The ensemble—Chloe Blair, Latoya Mokoena, Savannah Jacobson, Kayleigh Smith, Gabriella Ghiaroni, Daria D’Orazio, Isabella Godhino, Revil Yon, Ivan Domiciano, Bruno Miranda, Miles Carrott, Miguel Franco Green—were nothing short of exceptional. The corps moved like constellations: unified yet individual, precise yet alive. Their allegro passages shimmered with synchronicity, their grand jetés slicing through space like comets, their pirouettes anchored in discipline but lifted by spirit.
What makes Celestial Bodies so singular is its seamless integration of disciplines.
Darius Botha’s visuals remain an unsung triumph—cosmic imagery that doesn’t overwhelm but elevates, allowing the dancers to exist within a universe that feels infinite yet intimate. The animation breathes with the choreography, never competing, always conversing.
The costumes by Mari Robinson and Mario Gaglione deserve their own ovation: celestial textures, flowing silhouettes, garments that respond to movement, amplifying each arabesque line and every suspension in mid-air.

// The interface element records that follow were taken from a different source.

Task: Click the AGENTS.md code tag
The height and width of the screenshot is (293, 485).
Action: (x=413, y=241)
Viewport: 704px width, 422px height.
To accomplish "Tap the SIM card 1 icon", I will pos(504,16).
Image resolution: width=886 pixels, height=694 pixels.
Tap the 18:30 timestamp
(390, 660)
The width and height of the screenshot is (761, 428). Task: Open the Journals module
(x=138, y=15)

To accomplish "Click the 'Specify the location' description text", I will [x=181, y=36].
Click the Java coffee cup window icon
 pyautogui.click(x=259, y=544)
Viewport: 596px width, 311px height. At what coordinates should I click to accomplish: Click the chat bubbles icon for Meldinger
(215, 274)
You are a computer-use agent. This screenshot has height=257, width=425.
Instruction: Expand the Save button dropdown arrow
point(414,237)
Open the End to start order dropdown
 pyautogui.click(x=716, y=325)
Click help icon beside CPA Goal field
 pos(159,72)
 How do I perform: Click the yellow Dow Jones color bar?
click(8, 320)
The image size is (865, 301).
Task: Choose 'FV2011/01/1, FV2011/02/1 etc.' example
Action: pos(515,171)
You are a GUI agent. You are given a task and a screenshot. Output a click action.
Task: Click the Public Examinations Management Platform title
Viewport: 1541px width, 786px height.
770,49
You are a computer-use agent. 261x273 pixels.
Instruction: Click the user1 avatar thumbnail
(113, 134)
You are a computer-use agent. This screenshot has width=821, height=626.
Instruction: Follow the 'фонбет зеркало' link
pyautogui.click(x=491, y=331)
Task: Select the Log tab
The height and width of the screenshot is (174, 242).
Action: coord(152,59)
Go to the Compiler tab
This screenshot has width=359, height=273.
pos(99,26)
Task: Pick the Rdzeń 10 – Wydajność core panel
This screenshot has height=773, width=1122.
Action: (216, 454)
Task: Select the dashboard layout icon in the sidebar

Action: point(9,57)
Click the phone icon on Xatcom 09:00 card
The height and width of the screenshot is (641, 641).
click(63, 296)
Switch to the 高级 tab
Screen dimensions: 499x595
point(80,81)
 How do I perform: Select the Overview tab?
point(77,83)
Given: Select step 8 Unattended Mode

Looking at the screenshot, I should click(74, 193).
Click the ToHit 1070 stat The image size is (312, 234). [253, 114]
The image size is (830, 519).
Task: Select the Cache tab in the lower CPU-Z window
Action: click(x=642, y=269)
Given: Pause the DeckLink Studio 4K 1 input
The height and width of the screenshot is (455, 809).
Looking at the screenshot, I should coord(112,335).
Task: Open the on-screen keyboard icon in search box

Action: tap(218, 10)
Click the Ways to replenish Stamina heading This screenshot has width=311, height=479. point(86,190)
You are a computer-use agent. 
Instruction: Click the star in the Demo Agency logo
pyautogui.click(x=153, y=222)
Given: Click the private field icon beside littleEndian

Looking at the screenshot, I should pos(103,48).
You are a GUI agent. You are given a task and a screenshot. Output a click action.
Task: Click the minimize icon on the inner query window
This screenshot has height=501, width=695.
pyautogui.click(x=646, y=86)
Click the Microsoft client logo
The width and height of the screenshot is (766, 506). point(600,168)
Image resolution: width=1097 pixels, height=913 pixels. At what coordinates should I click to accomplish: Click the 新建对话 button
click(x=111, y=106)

And then there is the music.
Yasheen Modi does not accompany—he summons. His score is alive, responsive, deeply felt. At times thunderous, at times achingly delicate, it binds the entire production together. Watching him at the piano, just off to the side, is to witness another kind of choreography—fingers in perpetual motion, shaping emotion in real time.
Threading it all together is Dr. Luca Pontiggia, whose narration remains insightful and grounding—but in this iteration, wisely restrained. The science is still there—the Big Bang, the birth of stars, the terrifying beauty of black holes—but now it breathes. It gives space for interpretation, for feeling. The fear factor of science dissolves not just through explanation, but through embodiment.
Behind the scenes, Vanessa Nicolau ensures a production of remarkable cohesion—every cue, every transition, every moment landing with precision.
And that’s what defines this version: balance.
Where the first leaned toward the intellectual, this one surrenders to the emotional without losing its mind. It listens to its audience—the quiet murmurs after the first show, the shared desire for more dance, more immersion—and delivers, generously.
You don’t just watch Celestial Bodies.
You feel it in your chest. In your breath. In the silence between notes and the suspension at the peak of a jump. It is awe. It is wonder. It is gratitude.
Walking out of the theatre, there is a stillness—a rare, sacred calm. As if, for a moment, you’ve touched something infinite.
And somehow, impossibly, it touched you back.
Congratulations Joburg Ballet and Universe on Stage for a great show and a deserved standing ovation.